Moral Hazard

June, 2020

Moral hazard is a concept that does not get talked about a lot in day to day investment commentaries but at Tacit we believe it is something that poses significant risks and therefore should be considered carefully.

In economics, moral hazard occurs when an entity has an incentive to increase its exposure to risk because it does not bear the full costs of that risk. For example, when a company is insured, it may take on higher risk knowing that its insurance will pay the associated costs. A moral hazard may occur where the actions of the risk-taking party change to the detriment of the cost-bearing party after a financial transaction has taken place.

Our current concerns about moral hazard in financial markets stem from an event which occurred in 1998. Twenty years ago, a little-known investment fund, Long-Term Capital Management (LTCM), lost 92 percent of the fund’s capital suddenly and was deemed a risk to the stability of the global financial system. Within a month, the fund was bailed out by the New York Federal Reserve much to the astonishment of many market participants.

Why would the Federal Reserve use its money to bail out a fund that had taken bad decisions and lost a lot of client money?  At the time, the Federal Reserve’s intervention seemed limited: no government funds were used and no sanctions were imposed. But it was clear that the Fed needed the deal to happen as it deemed this a “Systemic risk.” The Fed was worried that a fire sale of LTCM’s highly leveraged assets would lead to widespread financial harm and result in economic consequences globally through tightened financial conditions.

Next came 2008. Twelve years ago, the financial crisis we all remember hit America, and the Federal Reserve and US Treasury used unconventional tools and government funds to bail out many companies as this was deemed a ‘Systemic Risk’.  AIG, Bear Stearns and many others were saved; Lehman Brothers was not.

Now, the authorities had bailed out entire financial industries before, such as in the savings and loan crisis of the late 1980s.
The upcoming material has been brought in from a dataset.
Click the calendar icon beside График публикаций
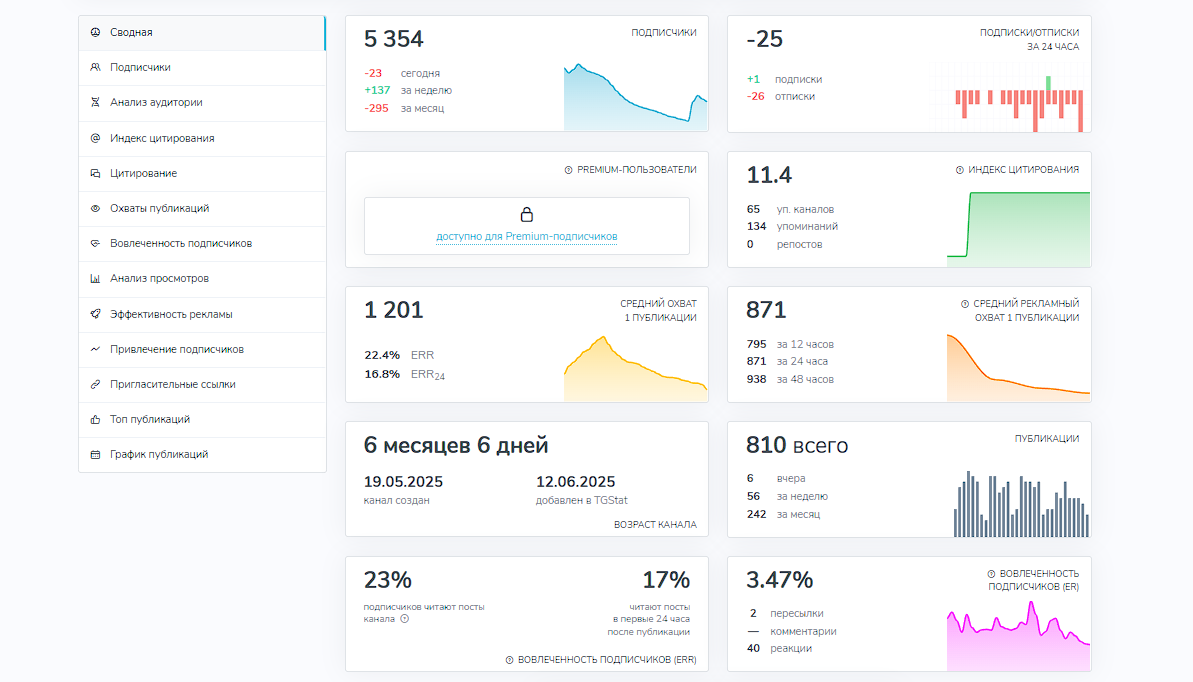Image resolution: width=1193 pixels, height=682 pixels. pyautogui.click(x=95, y=455)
But after LTCM, and diving in with the 2008 crisis, the US government established the dangerous precedent that it can examine any financial entity and decide whether to use taxpayer money to bail it out. This is a policy that is increasing the risks of moral hazard, and ultimately systemic fragility in the global economic system.

Moral hazard incites firms to take too many risks. With LTCM, the Fed exposed the possibility of bailouts to financial firms. Over the next decade, the firms therefore, rationally and steadily, increased the risks they took. While it worked, they reaped outsized profits. When it ultimately failed, as it always will, everyone suffered. It is sometimes referred to as privatising the profits and socialising the losses.
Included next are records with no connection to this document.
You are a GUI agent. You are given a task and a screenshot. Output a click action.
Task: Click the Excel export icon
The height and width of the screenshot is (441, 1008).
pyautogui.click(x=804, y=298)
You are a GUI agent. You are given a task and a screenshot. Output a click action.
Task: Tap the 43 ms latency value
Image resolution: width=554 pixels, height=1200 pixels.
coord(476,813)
Systematic fragility follows inevitably whenever risks are artificially repressed. Like the subprime mortgage crisis or Japan’s lost decade, or any vulnerable currency peg, hiding potential problems is the equivalent of pretending there’s nothing wrong. Initially things appear calm, but the true risk is hiding, and when it reveals itself, it can cause far more damage.

The current Pandemic has seen another push into previously unheard of tools being utilised by central banks to manipulate risks: the purchase of High Yield, or Junk, bonds to limit the financial distress that would be caused by companies going bankrupt.

No one can argue that the intentions of the authorities are good, but the long-term impact of manipulating the risk/reward pay off of assets cannot be quantified today. At this stage, we remain concerned that the rise in US equity markets since March is being driven by a speculative trade that is based on the manipulation of financial assets by central banks.

Hopefully, whoever said ‘the ends justify the means’ will be proven right. If not, the price we could all end up paying may be considerable.